We modern Christians are stuck between a rock and a hard place. We either hold to our orthodoxy and come off offensive, or we dumb it down, throw in a few tattoos to appeal to the culture, and thereby lose the very thing that makes us, well, us.

The hope for Evangelicals-at-large, according to the Guardian, is one Nadia Bolz-Weber. That linked article’s tagline is “With her bracing outlook—and her body art—the Lutheran pastor from Denver may be able to attract people to her church who would otherwise be wary of this form of Christianity" (emphasis mine). But considering the piece got a grand total of 98 shares over its year of being online, it’s hard for even me to see it.

Her tattoos, her persona, everything about her is crafted for greatest social impact. The writer acknowledges that her approach is abnormal, but he says "it may be the only kind that can break through the crust of dislike and suspicion which insulates increasing numbers of younger Americans from Christianity.” Meaning, the only kind of religion we can really hold to now--which is socially respectable--is the ironic religion where we hold to some parts of orthodoxy (just enough to be identifiable) and oust others, just as proof that we aren't like them: we haven’t committed philosophical and intellectual suicide like the Quakers, et. al.

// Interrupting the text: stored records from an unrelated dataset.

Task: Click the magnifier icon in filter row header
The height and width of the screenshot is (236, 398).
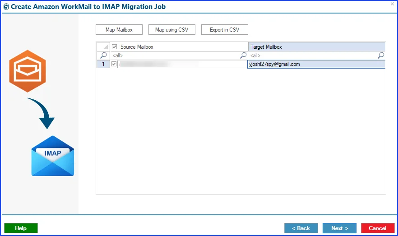Action: pos(103,56)
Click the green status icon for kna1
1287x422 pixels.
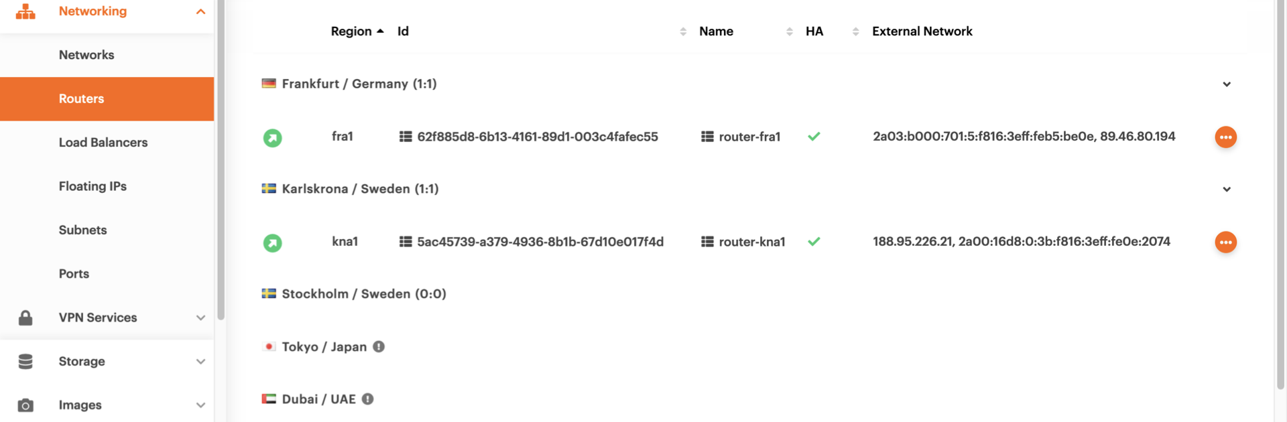(272, 242)
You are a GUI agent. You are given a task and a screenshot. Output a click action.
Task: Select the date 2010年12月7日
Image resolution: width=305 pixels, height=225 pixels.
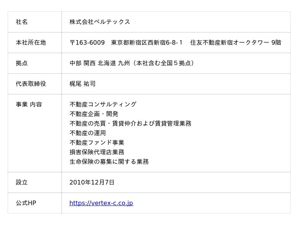tap(92, 182)
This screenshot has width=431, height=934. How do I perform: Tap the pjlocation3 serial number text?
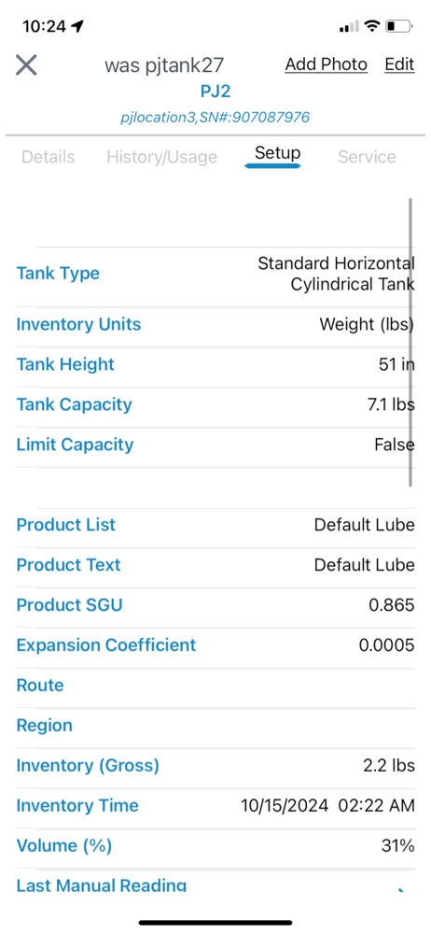pos(215,118)
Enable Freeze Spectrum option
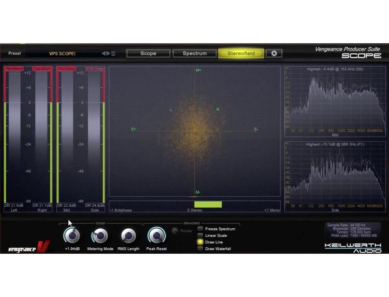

Bolz-Weber is doing the same thing as Fraser here: she's “trying to distance her brand of Christianity from both sides in the American culture wars.” She does it by taking the pure form of Christianity and filing off the edges that our culture finds too sharp to handle. The problem is she has to file away so much that there’s nothing but an amorphous blob left. All Fraser has is an ironic shrug of the shoulders. All Bolz-Weber has are parodies. “She parodies the hymn Amazing Grace: 'It’s not like "I once was blind, and now can see": it’s more like, "I once was blind and now I have really bad vision"’.”

And, in the eyes of the secular culture, that's all we poor, duped Christians have left. We were promised eyes to see the supernatural reality of an infinite-yet-personal God, eyes which see by faith "as in a mirror dimly" right now, but which soon will see "face-to-face" (1 Cor 13:12). But, unfortunately, as reward for our cynicism and liberalism, all we have now is "really bad vision." But hey, at least we have tattoos, the aching smugness of our irony, and a solid 98 shares on social media!